Certain secondary structure may impede the functions of the primers. For example, oligonucleotides with a hairpin structure cannot act efficiently as a primer. However, after heating the reaction mix to the annealing temperature the primer will undergo a conformation change allowing the primer to form a linear structure instead, which enables the primer to attach to the target segment and begin PCR. Actually, there is a more stable configuration to the hairpin primers termed 'double-bubble' primers, that form a head to tail homodimer configuration that can be utilized both for reverse- transcription and for hot- start PCR.
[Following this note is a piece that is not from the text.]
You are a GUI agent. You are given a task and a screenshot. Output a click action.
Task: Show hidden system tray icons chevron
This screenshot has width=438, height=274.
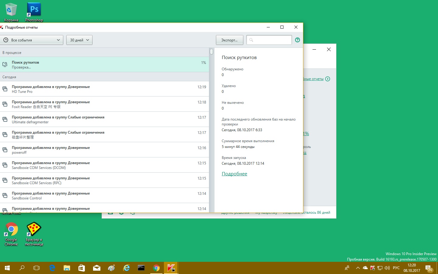click(x=358, y=268)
Photochemically removable cages:

A caging group which is a protecting group that is photochemically removable, such as caged thymidine phosphoramidites, is incorporated into a oligonucleotide primer. This allows the function of the primer to be activated and deactivated through the use of UV irradiation (365 nm). Therefore, primers can be activated after the annealing temperature is reached.
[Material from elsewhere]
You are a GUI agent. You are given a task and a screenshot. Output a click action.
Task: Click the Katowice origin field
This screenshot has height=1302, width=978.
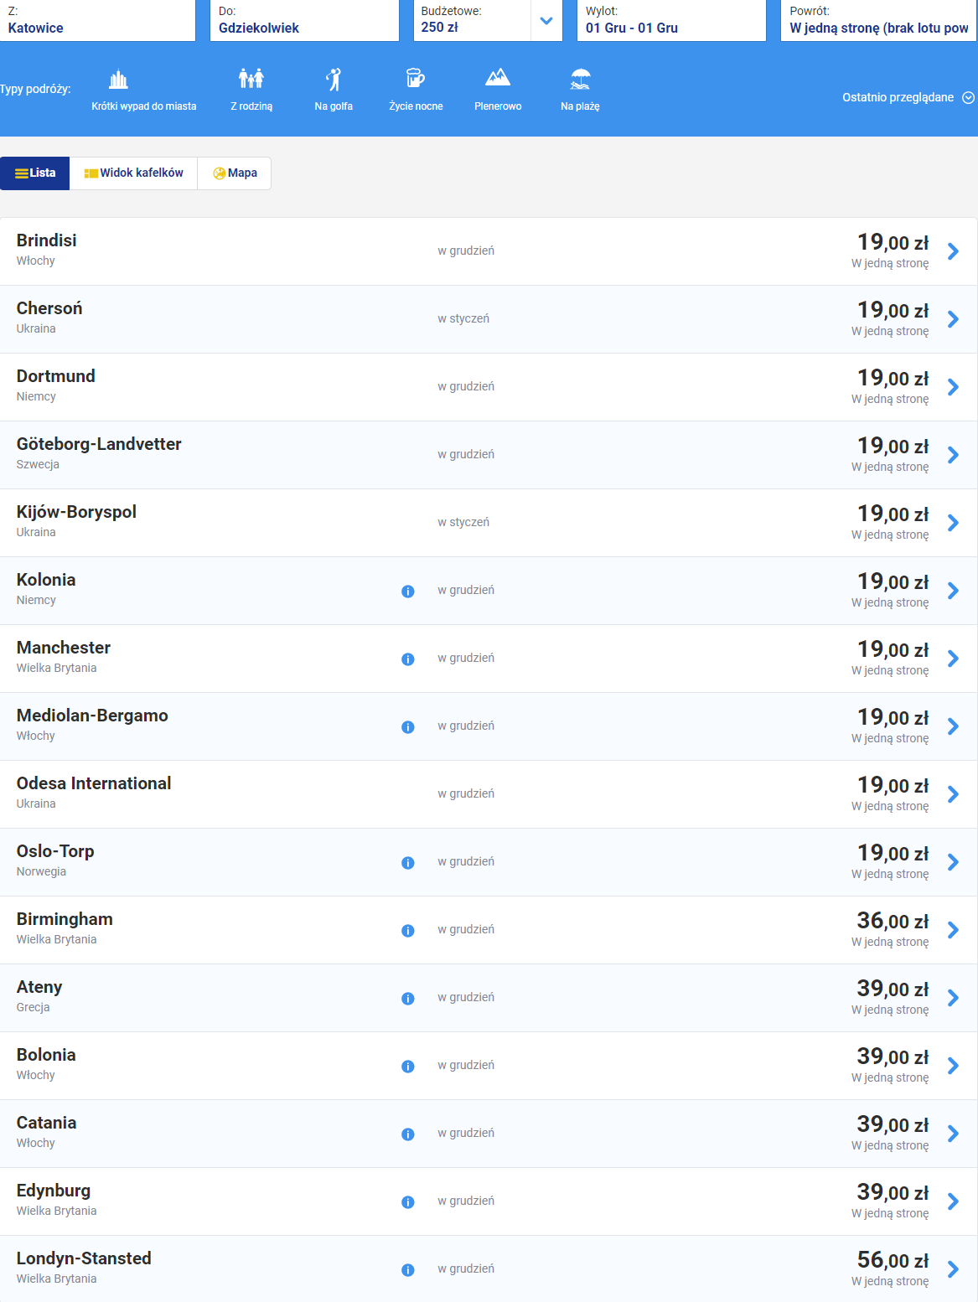97,20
=== Controlled addition of magnesium ===
Magnesium is required in PCR and acts as a co-factor because Taq polymerase is magnesium dependent. Increasing the concentration of magnesium and phosphate to the standard buffer reagents creates a magnesium precipitate, providing a hot start for the reaction as there is no magnesium for the DNA polymerase until during the thermal cycling stage. During thermal cycling, the magnesium will dissolve back into solution and become available for the polymerase to use allowing it to function normally.

== Advantages ==
Hot start PCR is advantageous in that it requires less handling and reduces the risk of contamination. Hot start PCR can either be chemically modified or antibody based which provide different advantages to the procedure. In chemically modified hot start PCR, the procedure can be taken under room temperature and significantly decreases the formation of primer-dimers by preventing primers from binding to one another before the PCR process has begun as well as limiting non-specific priming. Similarly, hot start PCR inhibits the binding of primers to the template sequences which have a low homology which leads to mispriming. It can also improve specificity and sensitivity, due to the stringent conditions, as well as increase the product yield of the targeted fragment. In antibody based hot start PCR, the polymerase is activated after the initial denaturation step during the cycling process, therefore decreasing the time required. This also leads to a high specificity.

== Limitations ==
Along with its advantages, hot start PCR also has limitations which must be considered before implementing the method. Hot start PCR requires the addition of heat for longer periods of time as opposed to conventional PCR, therefore, the template DNA is more susceptible to being damaged. The increased heating time also means that the procedure is not compatible for certain procedures such as the one tube, single buffer reverse transcription-PCR method which requires lower temperature to undergo the reverse transcription step. In chemically modified hot start PCR, the amplification process of DNA can be negatively affected firstly due to a significant increase in the reactivation time required for the polymerase to activate and secondly if the length of the target DNA template is too long. In antibody based procedures, each enzyme requires a different antibody and therefore the cost to perform the procedure is higher. There is also evidence that many commercial hot start enzymes actually have some level of activity prior to denaturation, and few suppliers provide any information about testing for this residual activity. This means that the benefits attributed to hot start enzymes may not be realized, or at best will vary between batches or manufacturer.